» **Work item**
Print every entry exactly once more, omitting each picture.

______

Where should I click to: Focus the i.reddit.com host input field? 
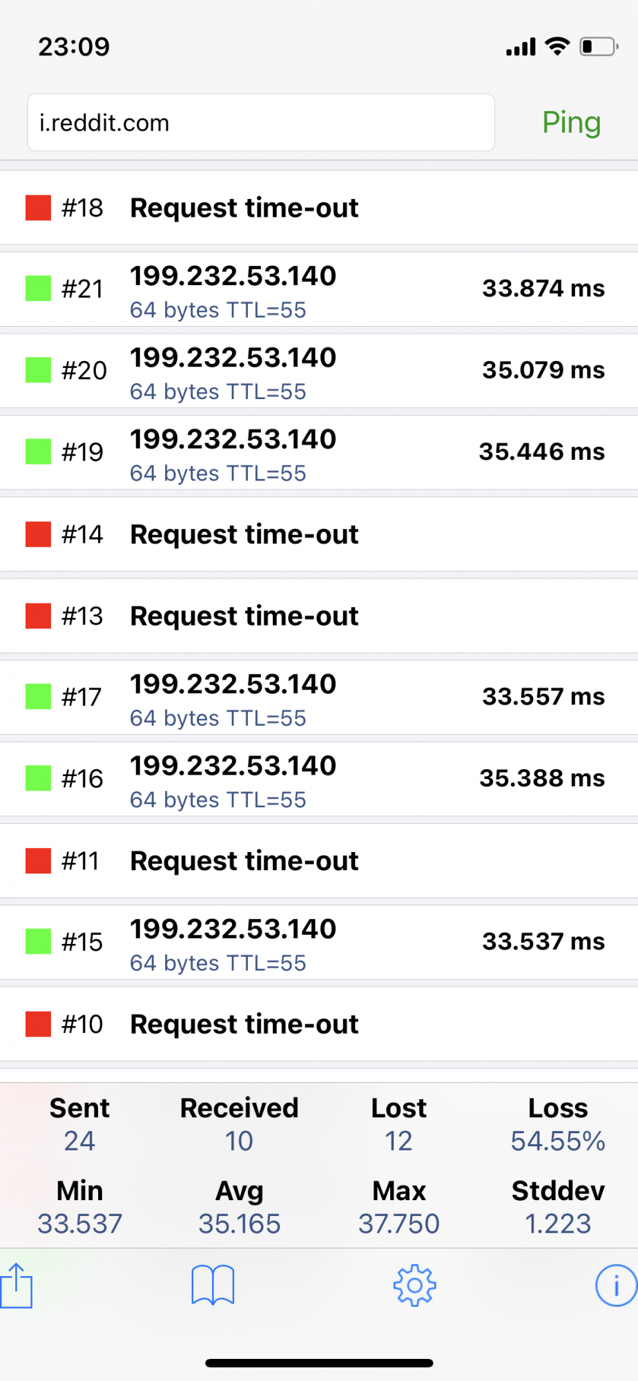pos(261,122)
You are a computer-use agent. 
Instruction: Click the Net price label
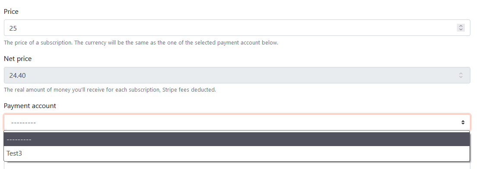(18, 59)
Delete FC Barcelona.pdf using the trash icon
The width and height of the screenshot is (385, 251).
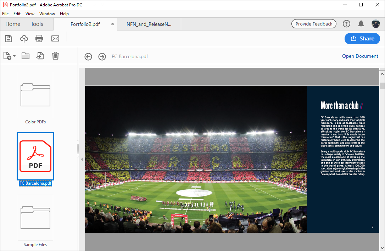55,56
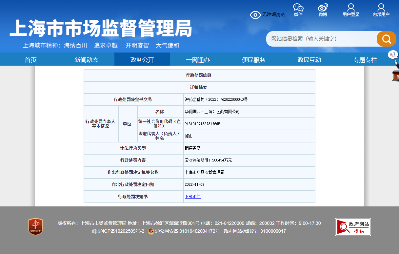Viewport: 399px width, 254px height.
Task: Click the 党政机关 red emblem badge
Action: [x=35, y=227]
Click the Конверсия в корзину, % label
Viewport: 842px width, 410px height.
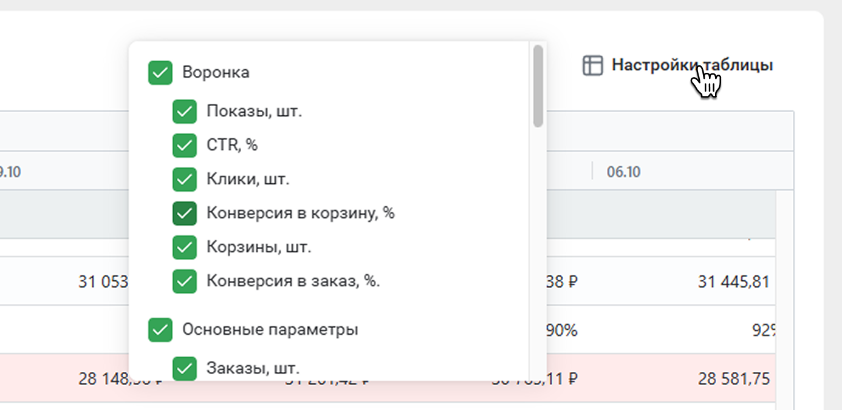tap(300, 213)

______

» **Solution**
Where should I click to: Focus the i.reddit.com host input field? 
pos(261,122)
You are a computer-use agent. 
Instruction: Click the Net price label
(18, 59)
Delete FC Barcelona.pdf using the trash icon
The width and height of the screenshot is (385, 251).
55,56
Viewport: 399px width, 254px height.
Task: Click the 党政机关 red emblem badge
Action: [x=35, y=227]
Click the Конверсия в корзину, % label
Viewport: 842px width, 410px height.
tap(300, 213)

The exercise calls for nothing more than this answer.